*Excerpt*
--------------------------------

Beijing, China (AFP)
China’s factory activity expanded in January after four months of contraction, official data showed Tuesday, as its economy rebounded following the relaxation of strict Covid-19 curbs.
The world’s second-largest economy is roaring back to life after Beijing’s decision last month to abruptly drop its strict zero-Covid policy, which mandated strict lockdowns, sparking protests and hammering businesses.
The official manufacturing purchasing managers’ index (PMI) — a key gauge of Chinese factory output — rose to 50.1 this month, from 47.0 in December, according to data from the National Bureau of Statistics (NBS).
Pandemic prevention measures have “entered a new stage” that is allowing “a gradual return” to normal life, NBS statistician Zhao Qinghe said in a statement.
The International Monetary Fund on Monday upgraded its forecast for China’s 2023 gross domestic product (GDP) to 5.2 percent, citing Beijing’s decision to fully reopen.
The non-manufacturing PMI, which includes the services and construction sector, stood at 54.4 in January, up from 41.6 in December.
That was well above the 52 points forecast by economists surveyed by Bloomberg.

--------------------------------

*Recorded information*
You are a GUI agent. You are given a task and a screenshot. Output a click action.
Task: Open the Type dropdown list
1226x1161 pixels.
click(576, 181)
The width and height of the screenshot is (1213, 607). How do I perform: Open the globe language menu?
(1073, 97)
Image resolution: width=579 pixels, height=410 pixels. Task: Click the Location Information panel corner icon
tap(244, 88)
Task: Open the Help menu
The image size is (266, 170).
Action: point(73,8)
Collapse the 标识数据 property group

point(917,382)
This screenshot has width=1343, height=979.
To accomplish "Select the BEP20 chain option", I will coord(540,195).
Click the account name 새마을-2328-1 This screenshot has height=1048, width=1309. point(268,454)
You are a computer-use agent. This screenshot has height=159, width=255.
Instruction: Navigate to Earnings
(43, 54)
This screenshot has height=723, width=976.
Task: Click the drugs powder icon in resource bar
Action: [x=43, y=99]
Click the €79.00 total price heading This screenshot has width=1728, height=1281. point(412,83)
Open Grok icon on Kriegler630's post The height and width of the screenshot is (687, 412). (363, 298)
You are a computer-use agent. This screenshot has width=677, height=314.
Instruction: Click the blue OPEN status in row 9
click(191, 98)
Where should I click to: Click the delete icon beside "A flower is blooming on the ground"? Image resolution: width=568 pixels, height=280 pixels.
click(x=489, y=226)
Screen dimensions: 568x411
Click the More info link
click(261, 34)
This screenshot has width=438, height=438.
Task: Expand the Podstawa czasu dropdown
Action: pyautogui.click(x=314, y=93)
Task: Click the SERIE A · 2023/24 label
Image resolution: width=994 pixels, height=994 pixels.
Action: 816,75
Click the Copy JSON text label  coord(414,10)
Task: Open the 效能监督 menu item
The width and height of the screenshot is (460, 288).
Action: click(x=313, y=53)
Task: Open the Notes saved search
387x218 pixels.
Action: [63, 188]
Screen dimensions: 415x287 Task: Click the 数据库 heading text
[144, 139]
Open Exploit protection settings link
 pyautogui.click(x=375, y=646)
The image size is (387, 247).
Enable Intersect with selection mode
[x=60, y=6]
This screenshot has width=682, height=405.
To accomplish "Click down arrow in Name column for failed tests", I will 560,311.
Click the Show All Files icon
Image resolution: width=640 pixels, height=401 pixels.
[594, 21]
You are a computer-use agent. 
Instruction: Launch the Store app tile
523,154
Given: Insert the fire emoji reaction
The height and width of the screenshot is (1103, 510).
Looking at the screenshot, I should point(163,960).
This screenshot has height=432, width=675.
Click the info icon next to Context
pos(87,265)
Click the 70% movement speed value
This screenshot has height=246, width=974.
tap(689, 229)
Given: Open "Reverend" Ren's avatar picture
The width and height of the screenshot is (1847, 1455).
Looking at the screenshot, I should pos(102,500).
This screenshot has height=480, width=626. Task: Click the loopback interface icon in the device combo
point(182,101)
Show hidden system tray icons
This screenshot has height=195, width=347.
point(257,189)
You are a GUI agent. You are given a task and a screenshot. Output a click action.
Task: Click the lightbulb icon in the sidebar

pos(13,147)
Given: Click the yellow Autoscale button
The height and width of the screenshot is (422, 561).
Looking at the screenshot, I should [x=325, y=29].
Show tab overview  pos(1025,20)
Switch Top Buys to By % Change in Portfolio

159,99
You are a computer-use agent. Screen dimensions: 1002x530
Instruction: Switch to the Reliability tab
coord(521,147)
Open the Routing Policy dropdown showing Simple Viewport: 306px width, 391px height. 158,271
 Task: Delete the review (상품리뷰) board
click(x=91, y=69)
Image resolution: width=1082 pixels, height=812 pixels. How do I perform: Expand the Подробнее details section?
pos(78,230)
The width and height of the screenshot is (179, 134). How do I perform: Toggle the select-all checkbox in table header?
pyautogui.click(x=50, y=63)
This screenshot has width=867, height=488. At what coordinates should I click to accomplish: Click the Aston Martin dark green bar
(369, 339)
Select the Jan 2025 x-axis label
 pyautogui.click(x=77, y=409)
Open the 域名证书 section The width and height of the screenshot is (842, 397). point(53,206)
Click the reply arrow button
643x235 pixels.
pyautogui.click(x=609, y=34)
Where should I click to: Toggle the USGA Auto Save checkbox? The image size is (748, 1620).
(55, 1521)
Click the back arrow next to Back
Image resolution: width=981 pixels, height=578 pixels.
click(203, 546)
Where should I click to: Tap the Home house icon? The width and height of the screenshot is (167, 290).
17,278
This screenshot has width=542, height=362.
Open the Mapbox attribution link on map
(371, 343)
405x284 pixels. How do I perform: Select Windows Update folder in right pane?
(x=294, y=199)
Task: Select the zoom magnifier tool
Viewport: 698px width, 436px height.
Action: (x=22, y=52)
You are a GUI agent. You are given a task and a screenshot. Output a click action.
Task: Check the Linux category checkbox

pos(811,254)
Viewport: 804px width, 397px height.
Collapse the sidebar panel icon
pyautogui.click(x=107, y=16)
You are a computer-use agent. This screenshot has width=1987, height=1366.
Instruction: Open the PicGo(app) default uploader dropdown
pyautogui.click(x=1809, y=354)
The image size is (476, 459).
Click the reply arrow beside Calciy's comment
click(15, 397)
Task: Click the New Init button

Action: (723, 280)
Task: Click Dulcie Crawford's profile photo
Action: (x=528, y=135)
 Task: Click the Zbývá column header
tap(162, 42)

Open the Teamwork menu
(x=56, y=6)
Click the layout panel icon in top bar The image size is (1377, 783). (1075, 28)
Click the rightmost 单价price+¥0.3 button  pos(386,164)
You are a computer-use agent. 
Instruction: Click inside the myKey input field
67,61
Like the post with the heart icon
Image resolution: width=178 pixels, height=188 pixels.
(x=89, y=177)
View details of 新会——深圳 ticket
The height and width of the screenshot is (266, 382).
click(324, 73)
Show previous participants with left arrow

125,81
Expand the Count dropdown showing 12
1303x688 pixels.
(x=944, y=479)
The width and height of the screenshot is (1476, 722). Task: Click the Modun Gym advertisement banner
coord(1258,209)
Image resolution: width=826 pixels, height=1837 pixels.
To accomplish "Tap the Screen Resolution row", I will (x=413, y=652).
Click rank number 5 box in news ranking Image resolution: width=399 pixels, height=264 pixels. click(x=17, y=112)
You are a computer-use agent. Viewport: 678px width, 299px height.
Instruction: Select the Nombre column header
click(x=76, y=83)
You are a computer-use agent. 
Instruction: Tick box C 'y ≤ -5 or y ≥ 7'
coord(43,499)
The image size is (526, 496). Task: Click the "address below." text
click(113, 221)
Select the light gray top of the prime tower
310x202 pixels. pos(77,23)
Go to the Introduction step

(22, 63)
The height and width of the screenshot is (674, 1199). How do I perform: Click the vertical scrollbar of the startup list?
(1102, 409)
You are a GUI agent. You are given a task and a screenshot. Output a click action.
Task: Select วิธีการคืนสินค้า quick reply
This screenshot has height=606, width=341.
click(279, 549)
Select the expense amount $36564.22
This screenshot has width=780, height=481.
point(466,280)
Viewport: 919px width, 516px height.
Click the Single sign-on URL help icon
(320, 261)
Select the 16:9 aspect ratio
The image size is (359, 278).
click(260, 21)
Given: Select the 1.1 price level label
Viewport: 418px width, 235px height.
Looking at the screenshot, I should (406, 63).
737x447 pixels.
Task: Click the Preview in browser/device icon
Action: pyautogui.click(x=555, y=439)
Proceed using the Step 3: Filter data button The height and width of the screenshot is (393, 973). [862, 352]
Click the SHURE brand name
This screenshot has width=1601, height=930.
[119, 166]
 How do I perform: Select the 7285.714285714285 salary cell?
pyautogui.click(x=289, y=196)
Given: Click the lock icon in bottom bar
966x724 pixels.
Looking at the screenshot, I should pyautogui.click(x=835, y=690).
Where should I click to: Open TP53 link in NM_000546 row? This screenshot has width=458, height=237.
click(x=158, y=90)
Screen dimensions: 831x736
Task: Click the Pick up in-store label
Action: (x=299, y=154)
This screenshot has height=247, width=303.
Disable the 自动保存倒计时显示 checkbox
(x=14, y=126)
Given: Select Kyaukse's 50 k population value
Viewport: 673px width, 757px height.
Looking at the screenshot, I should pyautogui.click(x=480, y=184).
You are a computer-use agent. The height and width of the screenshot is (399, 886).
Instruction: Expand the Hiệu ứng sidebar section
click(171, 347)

--------------------------------

In the article about China's factory activity, what was the official manufacturing purchasing managers' index in January? The items are separate material with no connection to the article about China's factory activity.

*Completed exercise*
It rose to 50.1, up from 47.0 in December.